▶ What needs to be done: In the entries that follow, find the line containing "Click Обновления драйверов in the toolbar"; from there, copy every line exactly through the line containing "Given: Click the Add".

▶ Information provided:
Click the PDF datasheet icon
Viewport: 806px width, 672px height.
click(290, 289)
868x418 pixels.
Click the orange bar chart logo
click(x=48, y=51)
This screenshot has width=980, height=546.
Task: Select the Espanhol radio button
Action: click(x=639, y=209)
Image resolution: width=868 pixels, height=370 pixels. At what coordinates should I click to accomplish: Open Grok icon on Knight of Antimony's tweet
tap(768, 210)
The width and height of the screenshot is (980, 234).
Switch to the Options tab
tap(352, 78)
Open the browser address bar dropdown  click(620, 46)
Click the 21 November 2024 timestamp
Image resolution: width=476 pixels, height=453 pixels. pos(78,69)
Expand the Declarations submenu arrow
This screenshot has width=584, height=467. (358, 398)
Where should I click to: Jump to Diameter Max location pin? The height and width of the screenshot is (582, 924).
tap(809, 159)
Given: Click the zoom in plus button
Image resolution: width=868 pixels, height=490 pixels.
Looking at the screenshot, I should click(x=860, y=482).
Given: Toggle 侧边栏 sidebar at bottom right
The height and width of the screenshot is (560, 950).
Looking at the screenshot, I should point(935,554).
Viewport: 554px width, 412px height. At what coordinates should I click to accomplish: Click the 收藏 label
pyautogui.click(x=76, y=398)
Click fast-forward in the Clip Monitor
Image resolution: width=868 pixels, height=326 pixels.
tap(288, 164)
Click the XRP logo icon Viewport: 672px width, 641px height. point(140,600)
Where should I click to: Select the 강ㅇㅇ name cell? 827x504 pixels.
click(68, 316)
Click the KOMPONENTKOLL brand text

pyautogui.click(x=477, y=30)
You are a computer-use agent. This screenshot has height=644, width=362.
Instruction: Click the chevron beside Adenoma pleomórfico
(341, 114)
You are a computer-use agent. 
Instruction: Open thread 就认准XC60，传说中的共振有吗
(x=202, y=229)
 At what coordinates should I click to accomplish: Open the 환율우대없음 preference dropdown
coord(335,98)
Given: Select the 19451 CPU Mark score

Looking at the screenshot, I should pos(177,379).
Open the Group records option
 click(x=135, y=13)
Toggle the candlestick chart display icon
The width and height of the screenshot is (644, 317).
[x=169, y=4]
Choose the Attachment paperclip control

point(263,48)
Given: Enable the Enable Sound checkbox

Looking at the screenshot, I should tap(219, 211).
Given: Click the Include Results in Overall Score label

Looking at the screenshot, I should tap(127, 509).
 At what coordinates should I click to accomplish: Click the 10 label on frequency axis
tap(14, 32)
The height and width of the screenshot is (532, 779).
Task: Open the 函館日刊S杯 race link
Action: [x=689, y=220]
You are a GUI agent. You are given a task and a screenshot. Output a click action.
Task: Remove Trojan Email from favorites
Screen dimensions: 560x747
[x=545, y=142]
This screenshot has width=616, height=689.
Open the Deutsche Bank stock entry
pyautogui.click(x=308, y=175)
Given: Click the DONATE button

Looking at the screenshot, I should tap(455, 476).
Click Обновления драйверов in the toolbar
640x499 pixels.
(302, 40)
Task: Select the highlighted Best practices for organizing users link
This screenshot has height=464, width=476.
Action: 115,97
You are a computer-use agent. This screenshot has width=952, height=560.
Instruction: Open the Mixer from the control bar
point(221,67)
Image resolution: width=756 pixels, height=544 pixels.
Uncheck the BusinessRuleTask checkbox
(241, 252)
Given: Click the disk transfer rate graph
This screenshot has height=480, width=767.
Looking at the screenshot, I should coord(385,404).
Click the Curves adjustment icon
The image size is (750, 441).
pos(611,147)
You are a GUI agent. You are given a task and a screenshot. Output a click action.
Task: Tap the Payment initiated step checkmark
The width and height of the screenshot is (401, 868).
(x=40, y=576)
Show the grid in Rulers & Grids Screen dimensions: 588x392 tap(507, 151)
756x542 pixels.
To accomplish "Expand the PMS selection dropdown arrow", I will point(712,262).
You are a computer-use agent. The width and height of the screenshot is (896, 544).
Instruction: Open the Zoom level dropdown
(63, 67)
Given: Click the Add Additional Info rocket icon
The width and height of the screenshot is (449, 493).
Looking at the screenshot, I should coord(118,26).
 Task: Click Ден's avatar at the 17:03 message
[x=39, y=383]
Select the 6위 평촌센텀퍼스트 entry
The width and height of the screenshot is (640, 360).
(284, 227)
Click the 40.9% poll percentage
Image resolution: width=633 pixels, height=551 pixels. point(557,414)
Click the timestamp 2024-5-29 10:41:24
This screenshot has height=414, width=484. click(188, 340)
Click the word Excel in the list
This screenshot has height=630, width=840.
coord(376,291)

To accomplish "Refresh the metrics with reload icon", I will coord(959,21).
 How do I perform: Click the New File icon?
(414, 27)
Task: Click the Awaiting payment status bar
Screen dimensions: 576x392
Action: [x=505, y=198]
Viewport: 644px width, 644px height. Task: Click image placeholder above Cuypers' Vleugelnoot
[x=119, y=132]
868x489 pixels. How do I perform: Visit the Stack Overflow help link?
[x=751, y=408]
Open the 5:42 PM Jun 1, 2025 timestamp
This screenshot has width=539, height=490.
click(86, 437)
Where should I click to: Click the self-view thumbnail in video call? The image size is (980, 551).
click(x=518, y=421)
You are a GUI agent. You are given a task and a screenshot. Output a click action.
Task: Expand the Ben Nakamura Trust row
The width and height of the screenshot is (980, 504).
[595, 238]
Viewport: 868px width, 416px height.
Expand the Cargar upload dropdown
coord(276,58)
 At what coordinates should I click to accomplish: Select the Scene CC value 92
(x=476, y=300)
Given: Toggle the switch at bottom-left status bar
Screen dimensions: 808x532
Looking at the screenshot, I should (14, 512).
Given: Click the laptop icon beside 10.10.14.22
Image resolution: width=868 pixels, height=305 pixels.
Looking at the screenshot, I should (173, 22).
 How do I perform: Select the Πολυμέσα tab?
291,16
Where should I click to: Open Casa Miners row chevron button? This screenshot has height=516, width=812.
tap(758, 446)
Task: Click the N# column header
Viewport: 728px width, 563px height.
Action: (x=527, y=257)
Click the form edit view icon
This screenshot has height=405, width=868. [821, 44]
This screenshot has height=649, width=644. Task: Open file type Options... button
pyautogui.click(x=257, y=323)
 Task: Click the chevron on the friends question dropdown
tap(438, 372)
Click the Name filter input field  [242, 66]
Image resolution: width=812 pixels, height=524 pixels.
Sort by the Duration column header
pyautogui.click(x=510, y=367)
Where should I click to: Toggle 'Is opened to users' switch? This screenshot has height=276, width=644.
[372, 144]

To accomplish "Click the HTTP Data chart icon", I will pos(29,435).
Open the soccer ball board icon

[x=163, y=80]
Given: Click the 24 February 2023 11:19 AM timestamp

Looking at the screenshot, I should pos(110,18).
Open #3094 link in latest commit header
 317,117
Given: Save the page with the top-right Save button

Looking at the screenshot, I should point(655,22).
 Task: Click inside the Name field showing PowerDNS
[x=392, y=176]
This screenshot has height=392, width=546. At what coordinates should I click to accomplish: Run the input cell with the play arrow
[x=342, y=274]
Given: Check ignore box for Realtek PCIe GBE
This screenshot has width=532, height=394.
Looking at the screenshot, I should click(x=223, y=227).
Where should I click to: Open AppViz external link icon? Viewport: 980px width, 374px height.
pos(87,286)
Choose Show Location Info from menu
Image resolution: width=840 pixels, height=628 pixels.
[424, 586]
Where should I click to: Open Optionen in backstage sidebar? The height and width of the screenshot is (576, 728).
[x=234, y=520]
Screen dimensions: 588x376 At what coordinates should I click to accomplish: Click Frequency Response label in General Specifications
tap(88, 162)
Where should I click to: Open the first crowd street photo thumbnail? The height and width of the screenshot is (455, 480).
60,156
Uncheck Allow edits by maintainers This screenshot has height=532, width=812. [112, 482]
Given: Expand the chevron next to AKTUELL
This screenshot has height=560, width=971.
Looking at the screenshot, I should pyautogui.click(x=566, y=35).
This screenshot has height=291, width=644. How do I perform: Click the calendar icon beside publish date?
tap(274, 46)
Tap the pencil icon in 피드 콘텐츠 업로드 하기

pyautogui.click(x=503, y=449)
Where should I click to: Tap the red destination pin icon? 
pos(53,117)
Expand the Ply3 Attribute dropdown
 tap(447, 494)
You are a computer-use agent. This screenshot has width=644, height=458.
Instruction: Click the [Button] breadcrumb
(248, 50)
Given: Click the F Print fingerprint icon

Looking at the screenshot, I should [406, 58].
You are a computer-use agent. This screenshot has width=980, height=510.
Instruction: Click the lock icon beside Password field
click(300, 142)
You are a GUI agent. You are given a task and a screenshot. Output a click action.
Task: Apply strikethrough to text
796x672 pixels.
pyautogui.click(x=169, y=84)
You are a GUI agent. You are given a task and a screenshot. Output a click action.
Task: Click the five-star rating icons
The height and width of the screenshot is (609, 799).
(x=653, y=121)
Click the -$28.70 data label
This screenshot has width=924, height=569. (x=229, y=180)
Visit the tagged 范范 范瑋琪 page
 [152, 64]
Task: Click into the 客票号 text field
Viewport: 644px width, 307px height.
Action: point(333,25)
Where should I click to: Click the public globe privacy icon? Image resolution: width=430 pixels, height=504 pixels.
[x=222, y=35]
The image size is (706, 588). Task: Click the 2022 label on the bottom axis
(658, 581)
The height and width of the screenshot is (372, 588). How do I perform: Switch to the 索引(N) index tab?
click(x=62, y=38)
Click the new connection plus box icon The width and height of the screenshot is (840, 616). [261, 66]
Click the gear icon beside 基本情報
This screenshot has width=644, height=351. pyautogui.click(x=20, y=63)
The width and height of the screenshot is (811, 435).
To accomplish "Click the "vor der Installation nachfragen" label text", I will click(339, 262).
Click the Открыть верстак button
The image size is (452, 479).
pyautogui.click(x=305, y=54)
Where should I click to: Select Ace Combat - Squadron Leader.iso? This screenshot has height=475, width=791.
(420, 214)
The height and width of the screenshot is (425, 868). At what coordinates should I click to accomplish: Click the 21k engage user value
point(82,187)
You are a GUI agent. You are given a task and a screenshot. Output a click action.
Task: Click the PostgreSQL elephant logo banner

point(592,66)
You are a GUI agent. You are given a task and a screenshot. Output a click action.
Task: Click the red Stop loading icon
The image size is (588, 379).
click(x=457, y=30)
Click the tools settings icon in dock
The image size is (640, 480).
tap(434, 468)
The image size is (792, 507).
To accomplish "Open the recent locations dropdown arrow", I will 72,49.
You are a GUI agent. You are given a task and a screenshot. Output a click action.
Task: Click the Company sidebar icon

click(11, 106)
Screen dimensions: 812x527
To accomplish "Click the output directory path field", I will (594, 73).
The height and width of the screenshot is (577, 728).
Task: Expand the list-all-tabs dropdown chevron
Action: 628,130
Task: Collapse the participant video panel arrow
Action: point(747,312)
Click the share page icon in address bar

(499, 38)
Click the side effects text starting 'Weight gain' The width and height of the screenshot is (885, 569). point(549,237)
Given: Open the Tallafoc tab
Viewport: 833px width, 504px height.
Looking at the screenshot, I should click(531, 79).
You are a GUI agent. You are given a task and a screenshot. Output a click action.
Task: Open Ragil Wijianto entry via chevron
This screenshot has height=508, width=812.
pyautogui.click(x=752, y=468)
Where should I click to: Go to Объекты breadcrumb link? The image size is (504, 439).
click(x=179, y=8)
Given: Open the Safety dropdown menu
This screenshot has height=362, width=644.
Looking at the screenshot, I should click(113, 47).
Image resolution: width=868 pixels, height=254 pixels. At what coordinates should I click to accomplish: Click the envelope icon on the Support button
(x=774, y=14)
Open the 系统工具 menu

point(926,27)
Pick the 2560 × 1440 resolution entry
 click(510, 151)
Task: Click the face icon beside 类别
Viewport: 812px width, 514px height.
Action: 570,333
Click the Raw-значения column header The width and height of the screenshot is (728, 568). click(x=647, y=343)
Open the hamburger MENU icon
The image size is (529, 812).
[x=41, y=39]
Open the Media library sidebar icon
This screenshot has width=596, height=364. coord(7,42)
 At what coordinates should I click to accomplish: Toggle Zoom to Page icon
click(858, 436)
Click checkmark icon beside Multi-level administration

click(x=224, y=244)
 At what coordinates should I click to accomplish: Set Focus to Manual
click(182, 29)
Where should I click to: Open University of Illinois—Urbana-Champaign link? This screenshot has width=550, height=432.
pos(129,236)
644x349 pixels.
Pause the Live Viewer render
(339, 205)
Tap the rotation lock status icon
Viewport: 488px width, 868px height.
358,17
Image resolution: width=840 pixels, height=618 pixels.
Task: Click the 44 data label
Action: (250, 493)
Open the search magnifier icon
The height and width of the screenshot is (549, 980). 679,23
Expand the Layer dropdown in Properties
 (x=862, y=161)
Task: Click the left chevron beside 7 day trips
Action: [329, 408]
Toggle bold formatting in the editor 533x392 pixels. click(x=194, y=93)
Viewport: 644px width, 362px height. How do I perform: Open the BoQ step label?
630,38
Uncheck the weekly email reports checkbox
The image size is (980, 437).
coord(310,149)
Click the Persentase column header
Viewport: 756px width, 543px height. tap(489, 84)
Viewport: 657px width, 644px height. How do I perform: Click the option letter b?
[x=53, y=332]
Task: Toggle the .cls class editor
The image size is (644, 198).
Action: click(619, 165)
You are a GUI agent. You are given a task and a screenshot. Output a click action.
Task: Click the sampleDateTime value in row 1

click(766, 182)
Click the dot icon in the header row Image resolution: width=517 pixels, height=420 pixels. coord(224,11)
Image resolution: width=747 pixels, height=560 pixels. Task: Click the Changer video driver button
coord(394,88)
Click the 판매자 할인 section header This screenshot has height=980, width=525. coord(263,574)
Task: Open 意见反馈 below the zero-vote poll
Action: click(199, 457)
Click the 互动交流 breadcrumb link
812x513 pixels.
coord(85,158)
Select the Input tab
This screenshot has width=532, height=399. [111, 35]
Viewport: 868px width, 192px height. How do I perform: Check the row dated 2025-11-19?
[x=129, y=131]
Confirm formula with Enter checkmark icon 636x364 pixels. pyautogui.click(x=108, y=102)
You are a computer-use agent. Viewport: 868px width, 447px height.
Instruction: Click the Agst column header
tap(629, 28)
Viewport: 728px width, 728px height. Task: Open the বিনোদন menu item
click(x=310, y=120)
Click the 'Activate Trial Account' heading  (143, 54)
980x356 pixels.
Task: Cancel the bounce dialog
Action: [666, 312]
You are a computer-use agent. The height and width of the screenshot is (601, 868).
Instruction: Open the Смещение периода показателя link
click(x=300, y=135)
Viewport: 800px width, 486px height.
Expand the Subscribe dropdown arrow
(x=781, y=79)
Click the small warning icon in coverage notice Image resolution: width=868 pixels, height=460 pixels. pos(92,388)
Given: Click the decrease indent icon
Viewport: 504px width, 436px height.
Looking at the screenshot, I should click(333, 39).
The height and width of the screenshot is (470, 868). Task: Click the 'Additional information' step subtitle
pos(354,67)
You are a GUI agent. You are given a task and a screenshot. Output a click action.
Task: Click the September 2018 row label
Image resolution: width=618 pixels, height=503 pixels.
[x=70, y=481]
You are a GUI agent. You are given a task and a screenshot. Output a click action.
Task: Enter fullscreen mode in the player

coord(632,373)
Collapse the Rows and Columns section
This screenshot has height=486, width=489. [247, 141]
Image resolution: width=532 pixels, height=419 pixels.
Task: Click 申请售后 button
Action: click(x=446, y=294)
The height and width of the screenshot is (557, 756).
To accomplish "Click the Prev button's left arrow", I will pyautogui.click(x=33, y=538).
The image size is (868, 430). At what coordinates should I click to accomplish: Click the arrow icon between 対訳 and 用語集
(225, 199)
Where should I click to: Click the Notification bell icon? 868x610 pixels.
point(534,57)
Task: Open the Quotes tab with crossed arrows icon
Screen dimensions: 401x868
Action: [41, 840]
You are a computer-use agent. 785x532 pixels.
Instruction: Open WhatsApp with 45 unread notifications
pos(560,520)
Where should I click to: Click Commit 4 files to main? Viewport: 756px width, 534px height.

▶ Response to the exercise:
Click Обновления драйверов in the toolbar
640x499 pixels.
(302, 40)
Task: Select the highlighted Best practices for organizing users link
This screenshot has height=464, width=476.
Action: 115,97
You are a computer-use agent. This screenshot has width=952, height=560.
Instruction: Open the Mixer from the control bar
point(221,67)
Image resolution: width=756 pixels, height=544 pixels.
Uncheck the BusinessRuleTask checkbox
(241, 252)
Given: Click the disk transfer rate graph
This screenshot has height=480, width=767.
Looking at the screenshot, I should coord(385,404).
Click the Curves adjustment icon
The image size is (750, 441).
pos(611,147)
You are a GUI agent. You are given a task and a screenshot. Output a click action.
Task: Tap the Payment initiated step checkmark
The width and height of the screenshot is (401, 868).
(x=40, y=576)
Show the grid in Rulers & Grids Screen dimensions: 588x392 tap(507, 151)
756x542 pixels.
To accomplish "Expand the PMS selection dropdown arrow", I will point(712,262).
You are a computer-use agent. The width and height of the screenshot is (896, 544).
Instruction: Open the Zoom level dropdown
(63, 67)
Given: Click the Add Additional Info rocket icon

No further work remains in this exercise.